If, on the other hand, you claim that you do care about the shortage of affordable units and high rent burdens, you ought to come up with a set of policies that can achieve the outcome you want. As I see it, there’s three coherent packages of housing policy:
- You can be a NIMBY and be indifferent to the pain caused by housing costs. This is the position outlined above.
- You can favor more market rate construction to meet the housing needs of most people, plus dedicated more dedicated affordable units, housing subsidies, and other policies to meet the needs of low-income people. This is the position of most YIMBY groups in California, despite many straw man claims otherwise.

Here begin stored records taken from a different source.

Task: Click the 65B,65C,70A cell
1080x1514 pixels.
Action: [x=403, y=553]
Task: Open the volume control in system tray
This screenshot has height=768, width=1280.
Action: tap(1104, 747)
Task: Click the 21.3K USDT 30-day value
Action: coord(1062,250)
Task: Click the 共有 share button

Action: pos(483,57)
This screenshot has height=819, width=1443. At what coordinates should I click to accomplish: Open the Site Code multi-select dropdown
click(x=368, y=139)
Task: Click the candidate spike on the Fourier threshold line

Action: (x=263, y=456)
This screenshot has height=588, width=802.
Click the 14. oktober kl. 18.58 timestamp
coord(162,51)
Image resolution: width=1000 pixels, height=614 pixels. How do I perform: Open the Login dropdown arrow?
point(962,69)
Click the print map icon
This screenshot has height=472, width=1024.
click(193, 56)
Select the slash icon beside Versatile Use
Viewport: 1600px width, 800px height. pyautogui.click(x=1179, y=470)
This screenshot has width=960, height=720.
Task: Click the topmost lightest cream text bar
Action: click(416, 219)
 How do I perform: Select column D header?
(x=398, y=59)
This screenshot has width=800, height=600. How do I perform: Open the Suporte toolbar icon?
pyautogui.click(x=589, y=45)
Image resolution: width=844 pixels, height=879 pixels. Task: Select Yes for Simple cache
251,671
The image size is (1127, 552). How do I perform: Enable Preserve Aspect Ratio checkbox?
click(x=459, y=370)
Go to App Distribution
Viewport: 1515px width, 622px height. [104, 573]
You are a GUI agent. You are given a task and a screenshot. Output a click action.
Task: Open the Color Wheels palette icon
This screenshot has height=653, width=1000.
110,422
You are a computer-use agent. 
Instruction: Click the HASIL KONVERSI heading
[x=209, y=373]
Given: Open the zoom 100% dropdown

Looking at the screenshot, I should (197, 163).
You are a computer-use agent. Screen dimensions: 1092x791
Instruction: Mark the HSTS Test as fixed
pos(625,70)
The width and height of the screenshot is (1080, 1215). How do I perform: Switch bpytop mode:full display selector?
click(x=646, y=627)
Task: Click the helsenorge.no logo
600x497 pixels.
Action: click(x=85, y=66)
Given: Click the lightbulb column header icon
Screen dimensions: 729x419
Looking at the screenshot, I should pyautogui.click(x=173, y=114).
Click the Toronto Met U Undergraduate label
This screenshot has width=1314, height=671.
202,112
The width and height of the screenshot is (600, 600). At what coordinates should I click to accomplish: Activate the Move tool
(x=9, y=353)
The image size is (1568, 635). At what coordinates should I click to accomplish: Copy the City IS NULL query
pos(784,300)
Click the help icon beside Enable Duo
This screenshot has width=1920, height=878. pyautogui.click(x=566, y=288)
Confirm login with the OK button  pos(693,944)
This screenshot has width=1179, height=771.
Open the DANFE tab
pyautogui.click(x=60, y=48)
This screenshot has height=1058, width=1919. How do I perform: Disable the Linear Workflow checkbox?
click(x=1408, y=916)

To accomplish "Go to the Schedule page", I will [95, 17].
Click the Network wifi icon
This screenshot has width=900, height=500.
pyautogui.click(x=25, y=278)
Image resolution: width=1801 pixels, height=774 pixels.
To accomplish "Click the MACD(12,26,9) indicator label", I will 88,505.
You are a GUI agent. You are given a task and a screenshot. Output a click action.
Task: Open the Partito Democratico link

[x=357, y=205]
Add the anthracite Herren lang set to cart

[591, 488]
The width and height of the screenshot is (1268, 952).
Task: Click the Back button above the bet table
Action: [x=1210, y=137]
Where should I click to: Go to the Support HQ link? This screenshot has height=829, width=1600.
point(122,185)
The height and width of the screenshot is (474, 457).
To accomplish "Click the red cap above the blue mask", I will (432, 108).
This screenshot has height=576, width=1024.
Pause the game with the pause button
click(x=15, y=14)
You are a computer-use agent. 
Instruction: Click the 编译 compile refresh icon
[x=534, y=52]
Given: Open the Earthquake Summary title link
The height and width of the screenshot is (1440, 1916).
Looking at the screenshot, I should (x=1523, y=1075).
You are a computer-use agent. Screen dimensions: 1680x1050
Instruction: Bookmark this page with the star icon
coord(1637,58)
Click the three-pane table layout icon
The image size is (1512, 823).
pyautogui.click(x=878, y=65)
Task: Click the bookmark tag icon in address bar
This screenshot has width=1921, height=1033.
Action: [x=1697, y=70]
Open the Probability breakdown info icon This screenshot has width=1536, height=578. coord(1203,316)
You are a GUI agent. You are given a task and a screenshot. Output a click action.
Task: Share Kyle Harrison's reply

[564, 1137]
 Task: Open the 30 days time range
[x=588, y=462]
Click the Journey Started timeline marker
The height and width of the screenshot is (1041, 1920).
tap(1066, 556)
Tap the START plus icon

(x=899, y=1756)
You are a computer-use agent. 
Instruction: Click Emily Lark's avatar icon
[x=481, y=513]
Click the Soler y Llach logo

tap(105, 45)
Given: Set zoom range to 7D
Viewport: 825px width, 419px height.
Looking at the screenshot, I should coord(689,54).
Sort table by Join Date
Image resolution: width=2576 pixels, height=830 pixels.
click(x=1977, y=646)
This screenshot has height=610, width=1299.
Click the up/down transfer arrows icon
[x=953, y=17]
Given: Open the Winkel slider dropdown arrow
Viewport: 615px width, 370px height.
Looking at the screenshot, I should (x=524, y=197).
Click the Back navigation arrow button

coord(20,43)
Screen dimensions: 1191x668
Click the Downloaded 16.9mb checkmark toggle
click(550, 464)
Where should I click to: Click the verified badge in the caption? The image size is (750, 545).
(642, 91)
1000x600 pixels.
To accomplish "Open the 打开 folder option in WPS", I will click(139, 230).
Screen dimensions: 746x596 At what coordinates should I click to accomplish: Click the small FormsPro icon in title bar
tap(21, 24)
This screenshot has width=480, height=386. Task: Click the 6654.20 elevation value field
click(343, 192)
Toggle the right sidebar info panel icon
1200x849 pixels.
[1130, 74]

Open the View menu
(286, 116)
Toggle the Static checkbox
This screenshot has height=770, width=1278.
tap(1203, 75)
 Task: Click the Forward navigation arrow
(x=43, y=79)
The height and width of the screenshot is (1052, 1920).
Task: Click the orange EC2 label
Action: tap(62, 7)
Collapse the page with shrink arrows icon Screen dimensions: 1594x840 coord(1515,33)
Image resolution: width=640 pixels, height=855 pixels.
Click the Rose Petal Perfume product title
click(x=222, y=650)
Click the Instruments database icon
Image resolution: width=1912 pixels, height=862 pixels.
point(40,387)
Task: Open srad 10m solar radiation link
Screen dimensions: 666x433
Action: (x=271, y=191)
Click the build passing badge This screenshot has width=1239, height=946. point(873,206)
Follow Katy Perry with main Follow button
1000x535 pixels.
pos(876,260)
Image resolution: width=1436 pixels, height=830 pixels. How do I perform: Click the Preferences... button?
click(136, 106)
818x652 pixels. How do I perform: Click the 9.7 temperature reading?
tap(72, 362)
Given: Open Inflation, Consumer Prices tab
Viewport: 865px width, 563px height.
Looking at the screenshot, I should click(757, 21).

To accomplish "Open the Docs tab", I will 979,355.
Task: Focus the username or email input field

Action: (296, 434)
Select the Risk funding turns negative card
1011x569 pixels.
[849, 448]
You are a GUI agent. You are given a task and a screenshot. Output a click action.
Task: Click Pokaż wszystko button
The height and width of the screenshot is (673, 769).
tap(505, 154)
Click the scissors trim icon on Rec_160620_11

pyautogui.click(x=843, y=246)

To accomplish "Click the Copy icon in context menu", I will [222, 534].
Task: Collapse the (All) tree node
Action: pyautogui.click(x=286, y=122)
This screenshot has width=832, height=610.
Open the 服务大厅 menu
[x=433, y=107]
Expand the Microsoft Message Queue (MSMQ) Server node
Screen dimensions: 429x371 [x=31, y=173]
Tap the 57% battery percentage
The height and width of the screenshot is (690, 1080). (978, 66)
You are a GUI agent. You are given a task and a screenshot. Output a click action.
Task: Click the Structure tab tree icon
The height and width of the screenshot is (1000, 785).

- You can favor a massive government public housing construction program, where the government provides many or even most people’s housing. This is the position of some of the more radical YIMBYs.
What you can’t do is claim to care about affordability but offer no plan to build housing in the quantity needed – and recall that for LA County alone, we are estimated to be 1,000,000 housing units short since 1980. Changing housing policy without addressing the supply problem is like playing musical chairs. If you have more people than chairs, it doesn’t matter how much you change the rules, someone is not going to get a chair. Someone is going to have to move to Buckeye.
This is where YIMBYs and pro-housing types get frustrated with the current state of housing policy advocacy in California. Arguments to allow a lot more market rate construction get pushed back with claims that the market will never solve the problem. But that only leaves the third option, and it doesn’t seem like any anti-market rate advocates are pushing for construction of public housing on the scale that’s needed. The only ones actually arguing for this are the more radical YIMBYs.
It’s very strange to argue that market rate construction won’t solve the housing shortage, but then pin your hopes on policies like inclusionary zoning and higher below-market-rate (BMR) percentages, which could only hope to have a major impact on affordability if an enormous amount of market rate development to subsidize them is built. It’s very strange to argue that housing is a right, but then, rather than tax the public at large like we do for things like schools and fire departments and food stamps, insist that new market rate development alone bear the burden of ensuring that right.
Many progressives have an instinctual dislike for “developers” as a concept, since they are generally presumed to be well-off businesspeople running big enterprises, looking to get even richer. (Never mind that this is an unfair stereotype that ignores many small-time developers.)
However, politics is the art of the possible, and it seems to me that many people in California need to decide what exactly it is that we want. If we’re going to solve California’s housing crisis, and we’re not going to argue for the state to build 500,000 units in LA County, we need to work with the development community to figure out policies that can work for everyone. And to be honest, I don’t even think the policies are that hard, it’s the politics of getting a pretty diverse set of groups to work together.
But to do it, we have to decide we actually want to solve the problem.